Building Partnerships for Success
One specific storefront instantly came to mind. Main Street Morgantown had vacated its downtown office just a few months before I spoke with Beth, after merging with a parent organization that already had its own office space. The old office sat empty, but Main Street still had at least two years left on its lease. With plenty of space available for rent downtown, subleasing the space seemed difficult, and Beth’s idea presented an opportunity to solve this problem as well.
“I’m really into Main Street programs right now,” the development officer of a major local foundation had told me when I’d met him just a few months before. We’re interested in funding systems-level partnerships, Bill had explained. After talking with Beth, I emailed Bill to ask if a Main Street Morgantown-WVU partnership was the kind of thing he had in mind. It was.
Beth and I began working on a grant application to the Benedum Foundation to fund the project. Meanwhile, our town’s art center, located just down the street from the former Main Street office, was also talking to Bill about their own grant application. Bill suggested we work together.
While a small group of us conspired to combine our efforts into a cohesive program idea, we learned that a mission-driven lender already planned to bring its Alliance for Creative Rural Economies (ACRE) Program to Morgantown. The ACRE Program offers free business education to a cohort of creative entrepreneurs who learn and work together for over a year.
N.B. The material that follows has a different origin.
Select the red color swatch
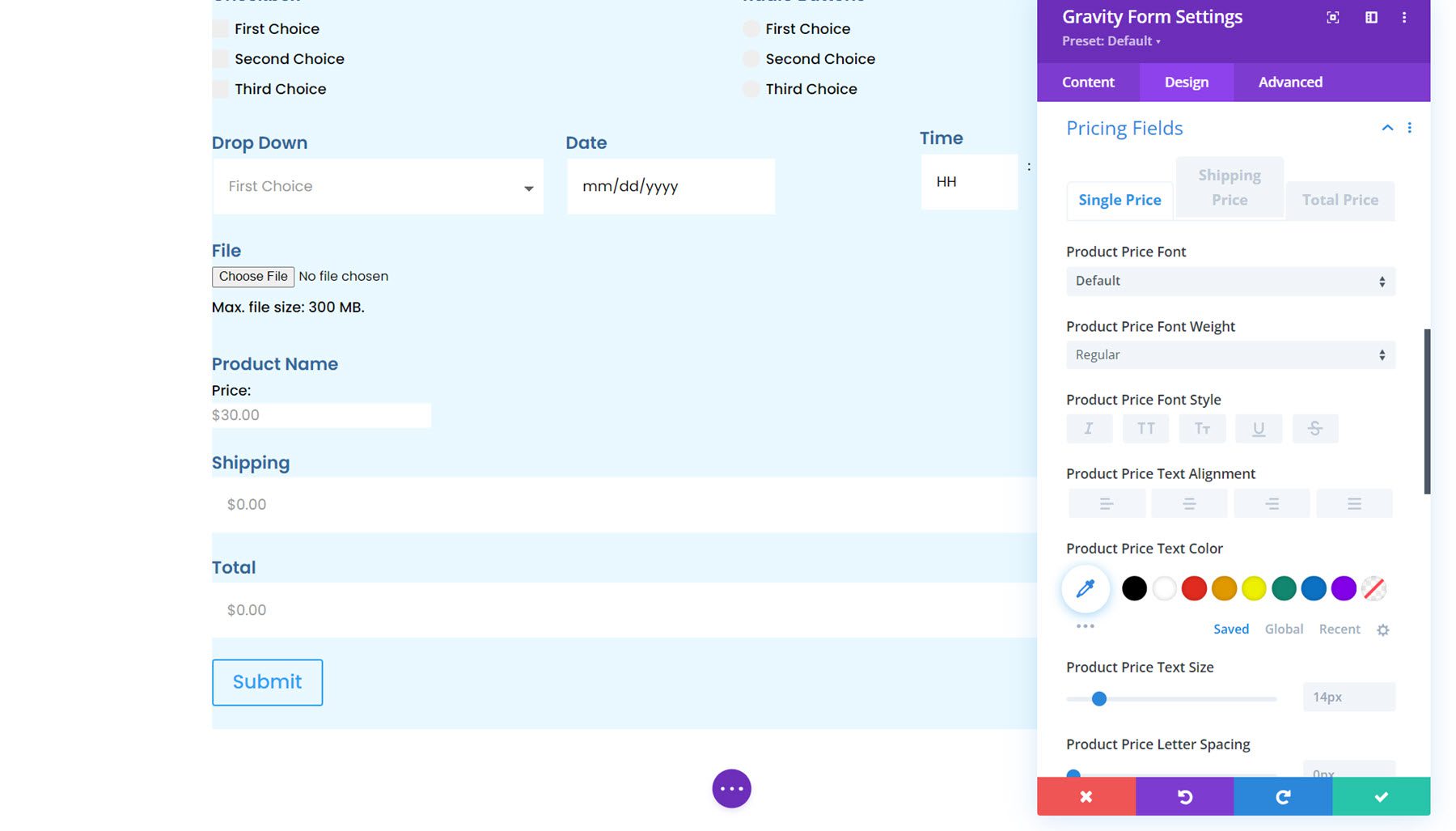click(x=1194, y=588)
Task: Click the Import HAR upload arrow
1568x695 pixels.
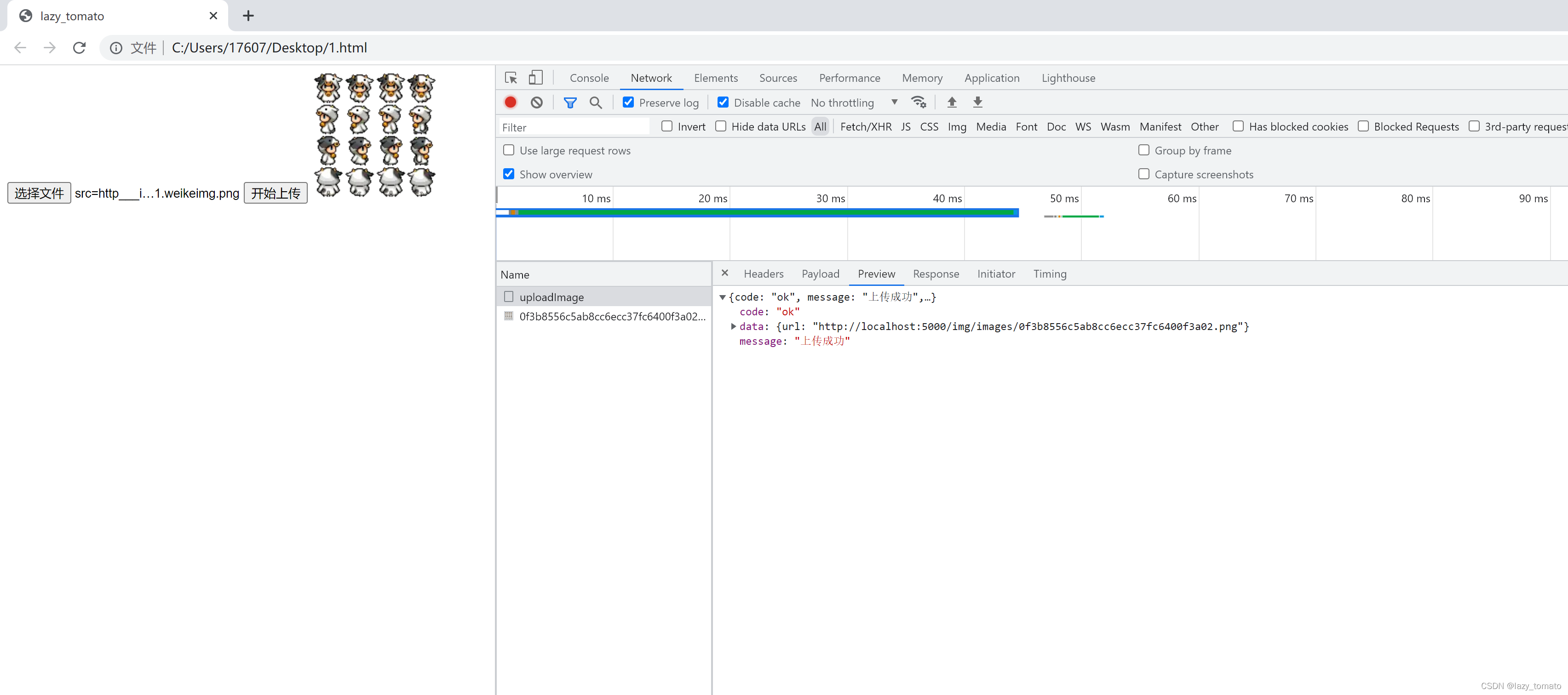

With the addition of the ACRE Program and its already established curriculum, Beth, Main Street, and the arts center worked together to conceive of The Artisan Entrepreneurship Program. We envisioned a multi-component program that included funding for the arts center to offer low-cost studio space and other opportunities for artists (an incubator space), the chance for artists to sell their work in a retail environment and receive individualized feedback (an accelerator space we called The Retail Lab), and opportunities to participate in arts markets and pop-ups downtown — all complimented by ACRE’s practical business training.
Morgantown is a small town, but it is full of creative people and nonprofits doing interesting work. They just don’t always work together. Creating a program built on partnerships presented a real opportunity for all of the organizations involved to practice coordinating efforts and building relationships.